Las fotografías conservan su belleza mientras ella caía a pedazos desde su interior
La condesa dejó de aparecer paulatinamente hasta convertirse en una misteriosa mujer nocturna, melancólica y triste que solo se le podía por las noches cubierta de velos.
En fotografías podía ver la belleza, mientras ella ya marchita caía a pedazos desde su interior.
Aquella colaboración con Pierson permaneció por más de 40 años, que dejan más de 400 retratos/autorretratos, en los que la Condesa nunca terminó de encontrarse. Auténticos performances, donde se le puede ver como monja, cortesana, aristócrata, madre, entre otros.
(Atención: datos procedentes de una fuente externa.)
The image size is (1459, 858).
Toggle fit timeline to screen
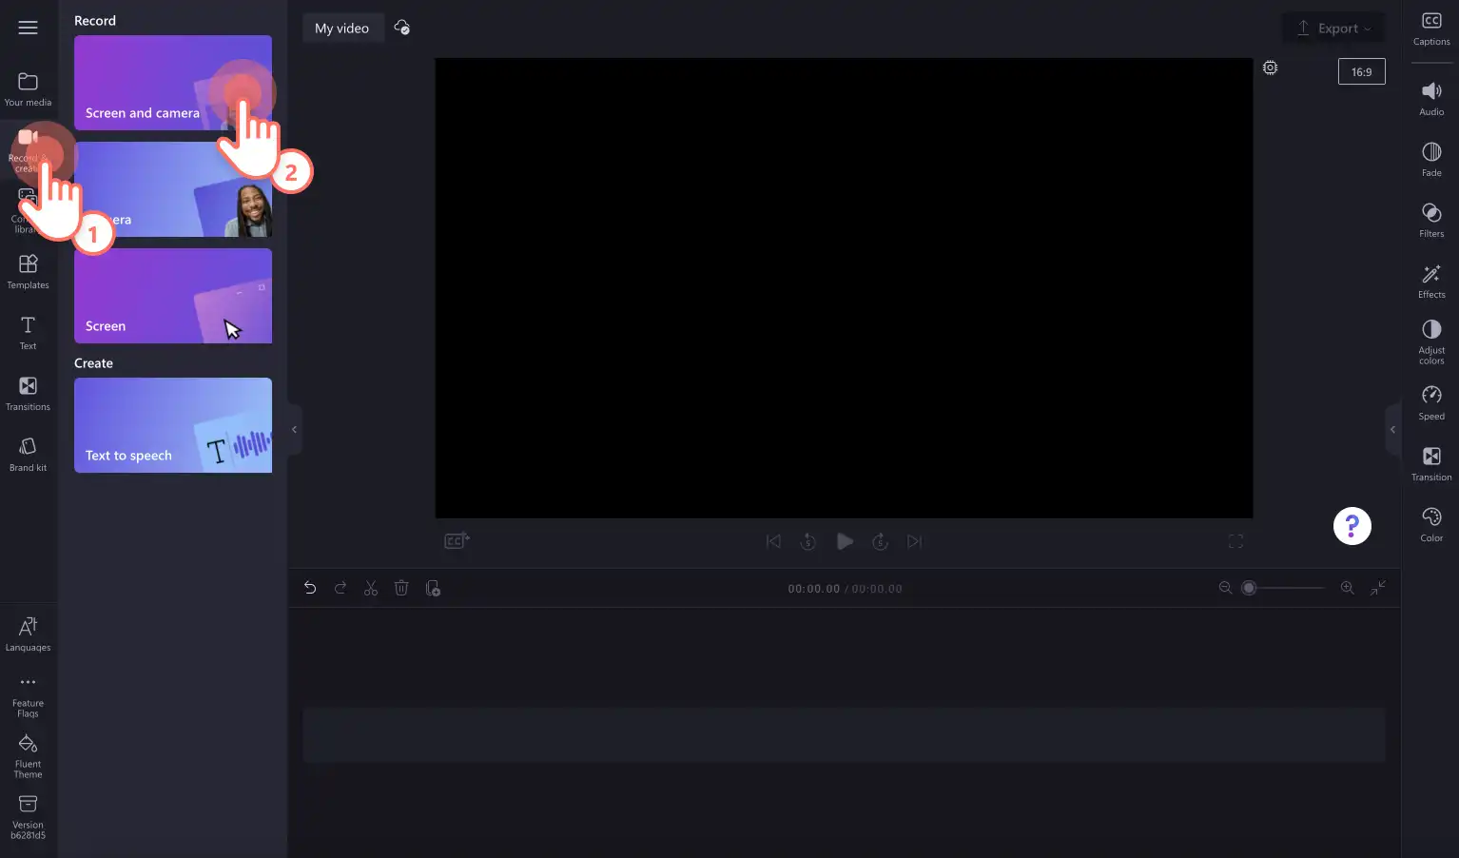point(1377,588)
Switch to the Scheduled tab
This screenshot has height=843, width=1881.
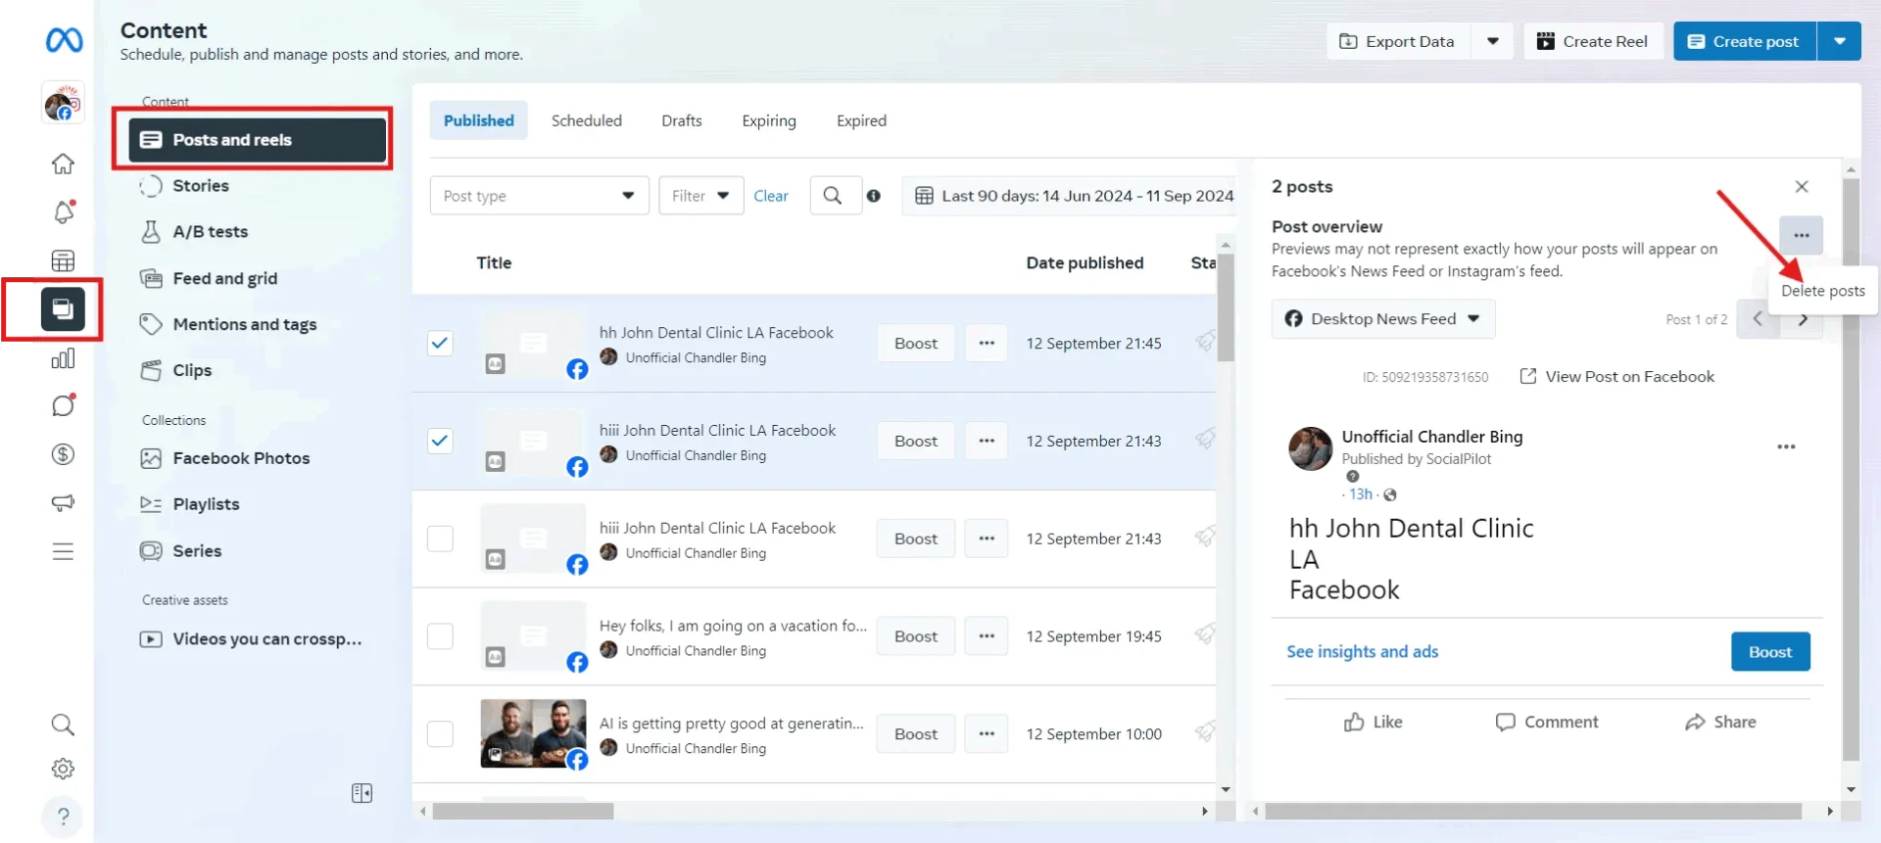tap(586, 120)
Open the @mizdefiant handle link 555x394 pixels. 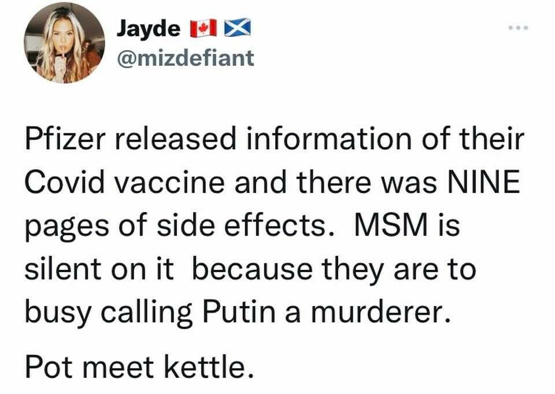[x=185, y=58]
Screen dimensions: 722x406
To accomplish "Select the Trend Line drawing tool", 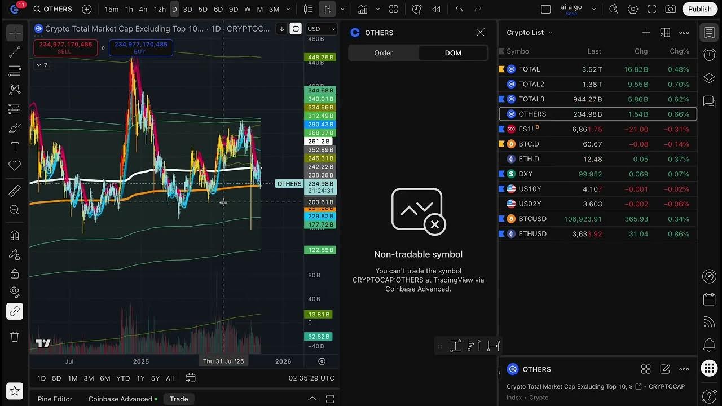I will point(14,52).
Mas allá de la obsesión y autoidealización que sentía la condesa hacía su propia imagen, me atrevería a decir que su necesidad de autorretratarse estaba más asentada en su melancólica vida que en el narcisismo, al que se ha hecho tanta referencia en múltiples publicaciones; al encontrar en cada imagen un medio para escapar del vacío y la carencias afectivas que la rodeaban.
“La tecnología de su época no la hizo obsesionarse con su propia imagen – ella ya estaba obsesionada con ella. La tecnología solamente nos dejó un fascinante registro de su obsesión. Y por ello todos somos ahora La Castiglione” Ben Richmond
Mas allá de la obsesión y autoidealización que sentía la condesa hacía su propia imagen, me atrevería a decir que su necesidad de autorretratarse estaba más asentada en su melancólica vida que en el narcisismo, al que se ha hecho tanta referencia en múltiples publicaciones; al encontrar en cada imagen un medio para escapar del vacío y la carencias afectivas que la rodeaban.
La condesa murio a la edad de 62 años, el 28 de noviembre de 1899 dejándonos un legado en la fotografía. Su muerte la catapulto a la fama, haciendo de la Divina Condesa un personaje legendario y fascinante desde múltiples enfoques.